Agencies now work hard to make celebrities out of models.  'Both sides should start making money in three years,' says Atul Kasbekar, 'if that doesn't happen, I'd rather bid a cordial goodbye than continue,' he added.

Sushma Puri of Elite agreed. 'It is not like Paris that you go to a mall at any given time and find 200 girls ready for modelling.  Here, it takes time to work on them and get them ready for ramp or print. And it takes ever so much more to make them a star.'

Perhaps this is why Lakshmi Rana said that it is hassling to see the industry make way so easily for fair skinned models. 'It is not easy for us to break into contracts in Europe. They take only two or three foreigners at a time, but here we hire them by the dozen,' she said.

Pressures on models are severe. The biggest reason is the raging war with Bollywood divas for endorsements, magazine covers, and showstopper appearances on the ramp. Girls like Priyanka Chopra, Katrina Kaif, Bipasha Basu, Lara Dutta, Anushka Sharma who were all models and had contested for Miss India now stop a show while their colleagues like Lakshmi Rana have to walk as part of the herd.

The stress to maintain super fit and slim bodies, with a now fixed Western ideal of feminine beauty -- tall, thin, leggy, small busted -- has only increased.

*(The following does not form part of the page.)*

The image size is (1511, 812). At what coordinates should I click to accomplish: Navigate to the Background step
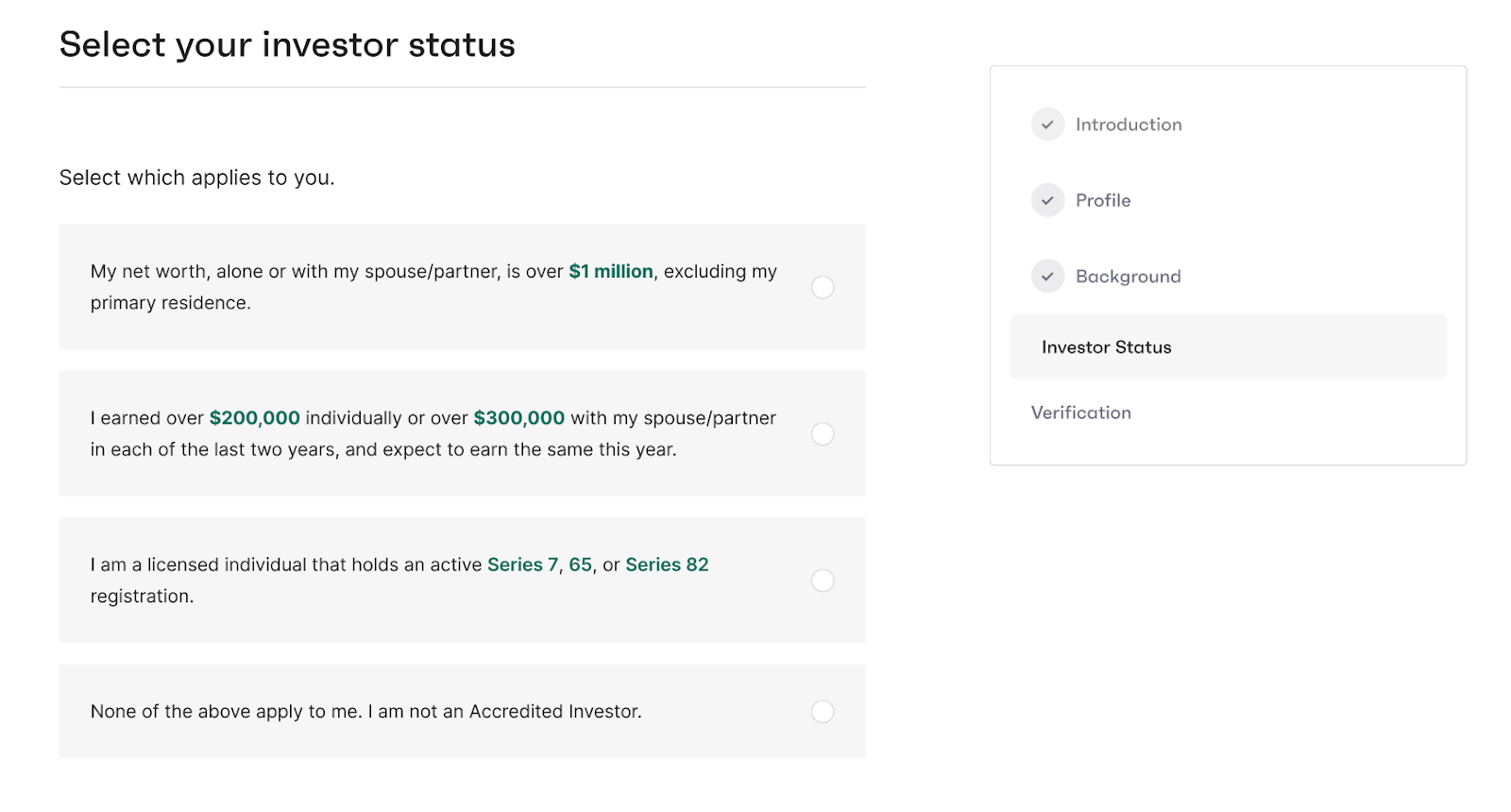(x=1129, y=277)
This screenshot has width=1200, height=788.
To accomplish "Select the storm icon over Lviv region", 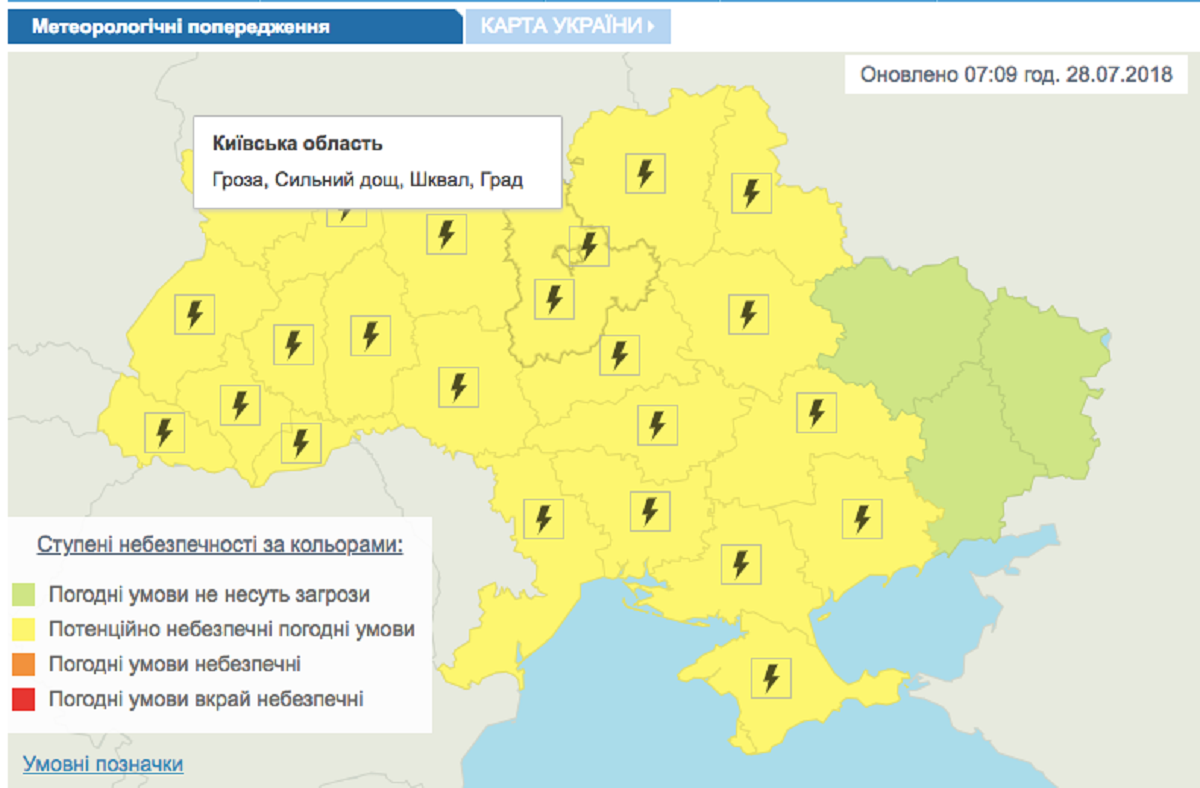I will coord(193,315).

The body, the site, cause and reason behind all success and failure in modelling is a big bone of contention.

Yet as Prasad Bidapa says, 'Everything can be fixed. Bring me anything, anyone, I can fix and alter it and make a model, except height, which I can't manufacture.'

Once 'fixing' is done, they all look the same.

'Shut up and walk' is the unspoken code, as Nagma told me. 'And network hard,' she added.

Models must get their networking and PR right to keep getting contracts, agencies notwithstanding.

Not everyone becomes a Miss India.

Even those who do, find that the crown can be thorny. They have mentors to tell them how to walk and talk, dieticians and fitness experts to worry about their already thin figures yet, it is 'an intimidating and sometimes frightful journey,' a Femina insider told me. She had seen girls slip into sullenness from the time they entered the contest, to when they became winners (or losers).

'They forget to laugh except giggle on cue and lose the spontaneity they had as free spirited girls who had come to win the pageant,' she said.

Some have nervous breakdowns, crack under pressures of surgeries for face, nose or chin, articulation in speech and manner, punishing fitness regimes, starvation diets and recovery from it all before they leave for the international beauty contests.

It reflected in the breakdown of Miss India first runner up 2009 Pooja Chopra had on the Miss World stage in South Africa.

The girl who had broken her ankle days before the contest was disallowed from using a wheelchair and broke down on the stage in the final round, sobbing till she was ushered away.

Gautam who has worked with all models and often styles the tall, dark and handsome Lakshmi Menon, also the only model whose name has a recall value in Europe now, says she is the story of the New Indian Female Model.

Lakshmi is the only model who was invited by the American Vogue to feature in their pages for a solitary fashion editorial. She was also the only Indian model whose photograph was displayed as part of 'Beauty Culture', an exhibition in Los Angeles that ran till November 2011.

It focussed on female beauty and its evolution through the twentieth and twenty first centuries and was seen through the work of globally acclaimed photographers. Among photographs and digital images, classified under labels like 'The Hollywood Glamour Machine', 'The Marilyn Syndrome', 'Barbie Doll' or the modelling industry, was a photograph of the tall, dark, and distinctly androgynous Lakshmi Menon. She was among girls from different ethnicities like German Claudia Schiffer, American Cindy Crawford, British Naomi Campbell, Canadian Linda Evangelista, Brazilian Gisele Bundchen, British Kate Moss, American Megan Fox and Sudanese-British Alek Wek.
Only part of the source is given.